#RamadanMassacre in Syria

Ramadan starts tomorrow, and it would appear that Syrian security forces are mounting a bloody crackdown ahead of the holiday. The epicenter of the violence is in Hama, a town best known in the outside world for a massacre perpetrated by the current Syrian president’s father in 1982.

From the New York Times:

“Today we are witnessing a major assault,” said Omar Idlibi, a spokesman for the Local Coordination Committee, an opposition group that helps organize and document protests. “It is a last-minute attempt by the regime to reclaim cities that it lost control of.”

The fiercest operation was against the central city of Hama, where at least 49 people were killed, the committee said. Activists offered different accounts of the toll, some far higher. The numbers were impossible to immediately confirm, on a dramatic, confusing day punctuated by rumors of military desertions, calls for revenge, and government claims of armed opponents firing at civilians that seemed to test logic.

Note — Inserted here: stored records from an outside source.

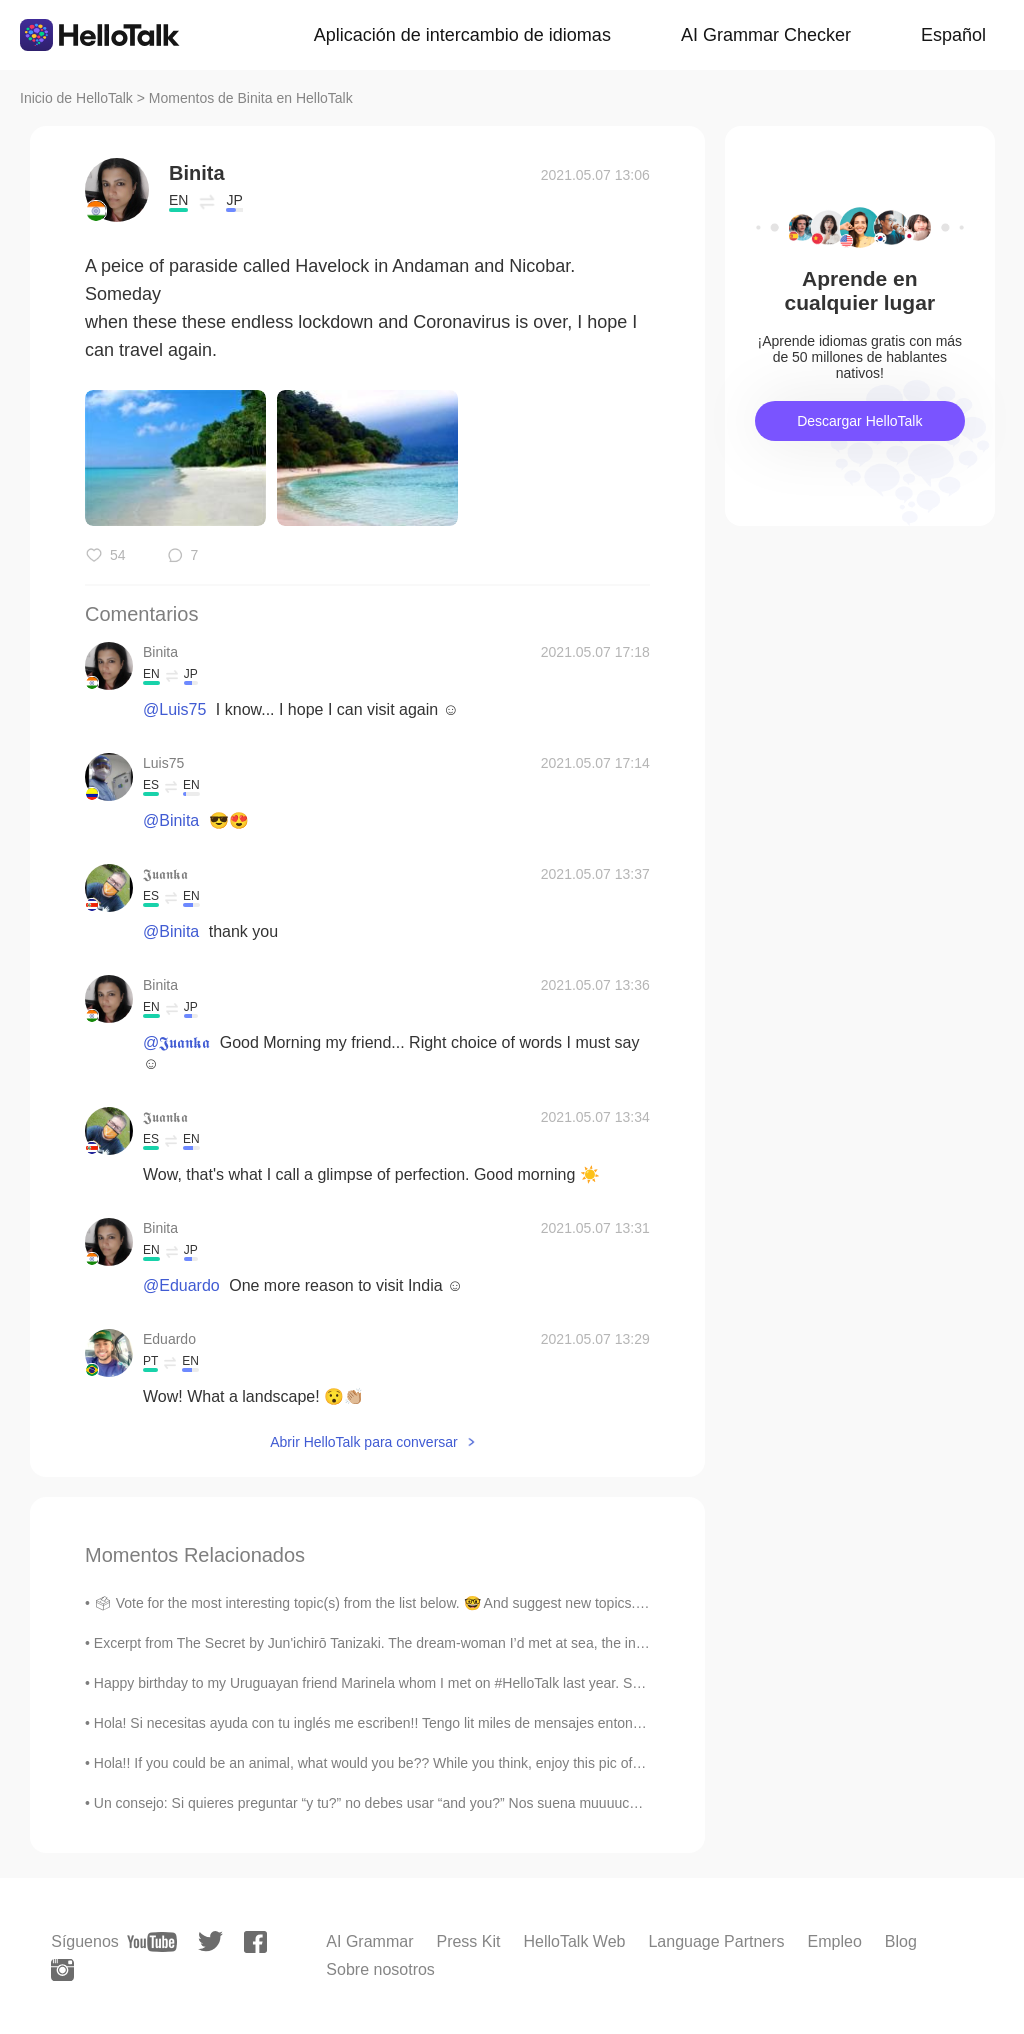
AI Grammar (369, 1941)
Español (953, 35)
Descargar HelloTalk (859, 421)
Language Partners (716, 1941)
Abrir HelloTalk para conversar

Since June, Hama, a city of 800,000 people, has been largely free of security forces, allowing it to assert a measure of independence. In recent weeks, residents have built makeshift barricades of everything from street lights to cinderblocks and sandbags to prevent security forces from re-entering. The defenses, however, stood little chance against tanks and armored vehicles, which began their assault from four directions before dawn.

“It appears on the ground that the Syrian government has chosen to engage in full-scale warfare against its own people,” said J.J. Harder, spokesman for the U.S. Embassy in Damascus. “This is a regime that continues to surprise us by how horrific it can be.”

Earlier today, I noticed an eerie hashtag, #ramadanmassacre, from scores of twitter users I follow for news out of Syria.  This is a typical sentiment:

“Instead of wishing each other a blessed Ramadan, we are counting our dead, our wounded & all our broken homes. #RamadanMassacre#Syria”

This grainy video purports to show regime tanks rolling into Hama today.

So far, the Security Council has been somewhat paralyzed in its ability to react to this crisis because of opposition from Russia and China. Perhaps this fresh round of shocking violence will finally shake the Council into action.